And just for the sake of being complete, here is the ".S" output for the simplest program in the world. As you can see it does an "enter" and saves eSP to eBP , sets Eax to 0 (return 0) and then does a "leave" which restores eSP from eBP and restores eBP from the stack and goes back to the OS. I have seen this a lot when debugging and looking at the stack frame.
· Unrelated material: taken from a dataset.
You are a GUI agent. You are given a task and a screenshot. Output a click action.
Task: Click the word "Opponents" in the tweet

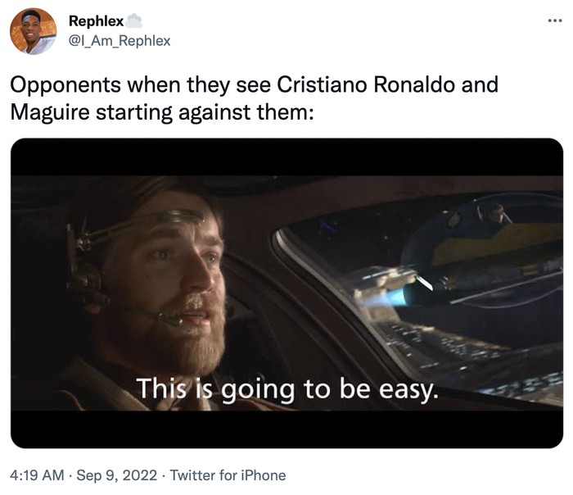point(65,85)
It is fairly easy to just look and see the progression of the process on the stack, because the return address is just after the eBP and so it is usually very obvious what the call tree looks like.

 .file "main.c"
 .text
.globl main
 .type main, @function
main:
.LFB2:
 pushq %rbp
.LCFI0:
 movq %rsp, %rbp
.LCFI1:
 movl $0, %eax
 leave
 ret
.LFE2:
 .size main, .-main
 .section .eh_frame,"a",@progbits
.Lframe1:
 .long .LECIE1-.LSCIE1
.LSCIE1:
 .long 0x0
 .byte 0x1
 .string "zR"
 .uleb128 0x1
 .sleb128 -8
 .byte 0x10
 .uleb128 0x1
 .byte 0x3
 .byte 0xc
 .uleb128 0x7
 .uleb128 0x8
 .byte 0x90
 .uleb128 0x1
 .align 8
.LECIE1:
.LSFDE1:
 .long .LEFDE1-.LASFDE1
.LASFDE1:
 .long .LASFDE1-.Lframe1
 .long .LFB2
 .long .LFE2-.LFB2
 .uleb128 0x0
 .byte 0x4
 .long .LCFI0-.LFB2
 .byte 0xe
 .uleb128 0x10
 .byte 0x86
 .uleb128 0x2
 .byte 0x4
 .long .LCFI1-.LCFI0
 .byte 0xd
 .uleb128 0x6
 .align 8
.LEFDE1:
 .ident "GCC: (GNU) 4.2.4 (Ubuntu 4.2.4-1ubuntu4)"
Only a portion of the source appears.